When you shop for groceries or other products, you can generally spot deals or overpriced items based on comparable prices from other stores. In the stock market, investors use price multiples to gauge the relative value of a particular stock. A price multiple is a single number you can compare with price multiples of similar companies to see whether a stock might be overvalued or undervalued. There are several different multiples you can calculate. Each one is a ratio of a stock’s price to some per-share financial number, such as earnings per share, or EPS.
Visit any financial website that provides stock information. Type a company’s name or its stock’s ticker symbol into the stock quote text box and click “Get Quote.” A ticker symbol is one or more letters that are typically related to a company’s name or business.
Identify the stock’s price on the main quote page. For example, assume a stock’s price is $25.
Click “Key Statistics” or a similar link to view the stock’s important financial metrics.
Choose a per-share financial metric to use in the price multiple. Find it on the key statistics page. Common metrics include EPS, sales per share, book value per share and cash flow per share. EPS is the profit the company generated over the past 12 months for each share of stock outstanding. Sales and cash flow per share represent its per-share revenue and cash flow, respectively, over the same period.
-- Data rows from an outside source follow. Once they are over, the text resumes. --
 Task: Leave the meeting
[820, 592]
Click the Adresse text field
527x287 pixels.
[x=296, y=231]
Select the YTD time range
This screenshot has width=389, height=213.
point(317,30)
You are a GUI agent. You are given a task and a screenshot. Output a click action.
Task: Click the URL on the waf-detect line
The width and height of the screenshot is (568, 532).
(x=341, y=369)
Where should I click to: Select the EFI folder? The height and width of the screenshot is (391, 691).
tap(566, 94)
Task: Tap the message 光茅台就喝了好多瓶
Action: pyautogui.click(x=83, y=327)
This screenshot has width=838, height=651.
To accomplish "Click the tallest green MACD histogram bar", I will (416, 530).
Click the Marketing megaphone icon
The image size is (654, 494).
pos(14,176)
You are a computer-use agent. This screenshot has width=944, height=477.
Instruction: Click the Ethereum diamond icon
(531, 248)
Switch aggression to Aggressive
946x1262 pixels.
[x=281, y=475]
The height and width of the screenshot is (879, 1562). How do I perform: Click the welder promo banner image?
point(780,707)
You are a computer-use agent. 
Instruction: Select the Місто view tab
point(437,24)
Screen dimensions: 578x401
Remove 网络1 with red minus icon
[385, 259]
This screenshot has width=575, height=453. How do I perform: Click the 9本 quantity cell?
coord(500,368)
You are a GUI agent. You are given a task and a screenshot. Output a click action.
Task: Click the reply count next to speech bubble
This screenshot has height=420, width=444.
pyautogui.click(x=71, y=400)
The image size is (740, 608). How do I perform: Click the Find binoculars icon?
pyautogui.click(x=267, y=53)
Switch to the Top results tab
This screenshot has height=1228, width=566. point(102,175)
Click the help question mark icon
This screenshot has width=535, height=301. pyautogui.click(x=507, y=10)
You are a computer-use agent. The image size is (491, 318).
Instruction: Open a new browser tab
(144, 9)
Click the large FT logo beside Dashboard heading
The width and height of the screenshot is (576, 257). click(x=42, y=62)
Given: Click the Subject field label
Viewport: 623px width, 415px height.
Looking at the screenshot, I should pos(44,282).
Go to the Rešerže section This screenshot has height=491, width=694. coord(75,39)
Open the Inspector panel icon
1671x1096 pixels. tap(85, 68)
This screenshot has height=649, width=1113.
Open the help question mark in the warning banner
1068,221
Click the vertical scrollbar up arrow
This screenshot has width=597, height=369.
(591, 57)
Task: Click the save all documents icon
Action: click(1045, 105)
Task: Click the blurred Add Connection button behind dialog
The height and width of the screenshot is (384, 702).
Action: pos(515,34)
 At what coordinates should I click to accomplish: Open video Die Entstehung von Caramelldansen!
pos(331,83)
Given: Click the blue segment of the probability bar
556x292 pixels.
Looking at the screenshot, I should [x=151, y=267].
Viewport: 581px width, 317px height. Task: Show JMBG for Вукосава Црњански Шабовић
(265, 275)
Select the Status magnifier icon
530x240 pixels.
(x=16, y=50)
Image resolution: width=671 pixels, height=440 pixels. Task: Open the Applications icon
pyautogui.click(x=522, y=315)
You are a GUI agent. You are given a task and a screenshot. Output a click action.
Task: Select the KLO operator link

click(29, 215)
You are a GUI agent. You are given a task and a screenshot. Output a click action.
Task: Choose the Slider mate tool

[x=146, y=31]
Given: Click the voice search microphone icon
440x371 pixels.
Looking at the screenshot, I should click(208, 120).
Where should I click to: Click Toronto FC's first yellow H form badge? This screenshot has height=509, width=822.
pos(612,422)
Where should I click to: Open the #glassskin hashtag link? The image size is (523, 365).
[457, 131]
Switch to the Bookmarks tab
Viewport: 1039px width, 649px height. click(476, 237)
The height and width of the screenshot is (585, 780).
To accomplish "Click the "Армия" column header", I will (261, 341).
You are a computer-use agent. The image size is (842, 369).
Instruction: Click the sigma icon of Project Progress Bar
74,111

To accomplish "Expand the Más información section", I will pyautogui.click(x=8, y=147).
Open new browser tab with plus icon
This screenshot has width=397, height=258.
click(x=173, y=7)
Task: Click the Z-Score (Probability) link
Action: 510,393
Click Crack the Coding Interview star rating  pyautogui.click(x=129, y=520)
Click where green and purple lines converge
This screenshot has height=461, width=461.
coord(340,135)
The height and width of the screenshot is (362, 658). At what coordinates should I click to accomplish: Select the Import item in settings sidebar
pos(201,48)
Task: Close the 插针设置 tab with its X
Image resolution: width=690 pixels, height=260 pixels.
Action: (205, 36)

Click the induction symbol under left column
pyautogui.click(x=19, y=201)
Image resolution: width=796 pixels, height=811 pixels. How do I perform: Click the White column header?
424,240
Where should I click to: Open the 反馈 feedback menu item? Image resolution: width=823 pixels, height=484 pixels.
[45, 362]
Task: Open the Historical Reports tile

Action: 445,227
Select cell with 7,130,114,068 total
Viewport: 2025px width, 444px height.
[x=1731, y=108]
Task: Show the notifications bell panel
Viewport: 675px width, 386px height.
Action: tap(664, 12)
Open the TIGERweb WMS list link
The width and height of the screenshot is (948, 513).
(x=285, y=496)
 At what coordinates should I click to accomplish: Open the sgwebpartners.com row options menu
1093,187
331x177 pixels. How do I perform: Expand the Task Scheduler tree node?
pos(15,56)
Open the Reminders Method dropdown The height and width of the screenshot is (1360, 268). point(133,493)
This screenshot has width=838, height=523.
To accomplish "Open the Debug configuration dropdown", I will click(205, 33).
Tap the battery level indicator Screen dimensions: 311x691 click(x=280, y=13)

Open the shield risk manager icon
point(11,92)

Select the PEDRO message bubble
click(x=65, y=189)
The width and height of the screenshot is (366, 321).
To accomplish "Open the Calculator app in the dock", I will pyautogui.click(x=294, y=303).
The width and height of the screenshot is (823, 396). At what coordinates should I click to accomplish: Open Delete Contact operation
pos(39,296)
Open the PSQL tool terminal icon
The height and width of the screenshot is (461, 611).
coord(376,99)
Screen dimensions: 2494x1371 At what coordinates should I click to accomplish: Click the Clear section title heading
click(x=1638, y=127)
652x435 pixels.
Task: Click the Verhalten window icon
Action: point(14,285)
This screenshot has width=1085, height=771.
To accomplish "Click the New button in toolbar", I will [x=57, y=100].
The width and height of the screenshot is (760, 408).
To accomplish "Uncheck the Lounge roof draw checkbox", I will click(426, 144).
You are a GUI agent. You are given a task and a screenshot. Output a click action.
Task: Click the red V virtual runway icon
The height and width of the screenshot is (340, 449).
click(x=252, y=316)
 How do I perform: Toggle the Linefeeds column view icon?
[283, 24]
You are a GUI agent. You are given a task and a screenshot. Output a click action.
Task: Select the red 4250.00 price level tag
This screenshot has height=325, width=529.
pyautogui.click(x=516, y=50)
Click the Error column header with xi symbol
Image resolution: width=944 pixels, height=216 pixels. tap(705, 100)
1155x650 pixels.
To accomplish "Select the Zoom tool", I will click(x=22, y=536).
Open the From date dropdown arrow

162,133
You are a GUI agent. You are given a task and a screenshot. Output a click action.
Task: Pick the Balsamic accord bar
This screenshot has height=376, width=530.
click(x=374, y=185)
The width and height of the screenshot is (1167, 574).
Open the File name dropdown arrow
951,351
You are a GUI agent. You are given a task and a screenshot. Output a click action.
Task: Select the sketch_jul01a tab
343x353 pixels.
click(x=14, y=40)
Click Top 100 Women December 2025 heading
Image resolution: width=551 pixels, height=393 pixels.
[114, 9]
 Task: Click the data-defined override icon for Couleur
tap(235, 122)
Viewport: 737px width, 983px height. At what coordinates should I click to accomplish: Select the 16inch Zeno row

Book value is the accounting value of stockholders’ stake in the company. In this example, use sales per share, and assume the company’s is $12.
Divide the stock’s price by your chosen financial metric to determine that particular price multiple. Concluding the example, divide $25 by $12 to get a price-to-sales, or P/S, multiple of 2.08. This means investors are currently willing to pay 2.08 times the company’s “trailing-12-month” revenue to own the stock. Similarly, if you use EPS and get a “P/E” ratio of 10, the stock trades for 10 times EPS. Interpret the price-to-book value and price-to-cash flow multiples the same.
- Compare a stock’s multiple to those of its competitors and with the industry average. In general, if the multiple is less than the industry average, the stock is undervalued, or cheap, compared to its peers. A multiple that’s greater than the industry’s suggests the stock might be overvalued, or more expensive.
- An undervalued or overvalued stock isn’t necessarily a good or bad investment. Check out a company’s other financial info before picking up shares.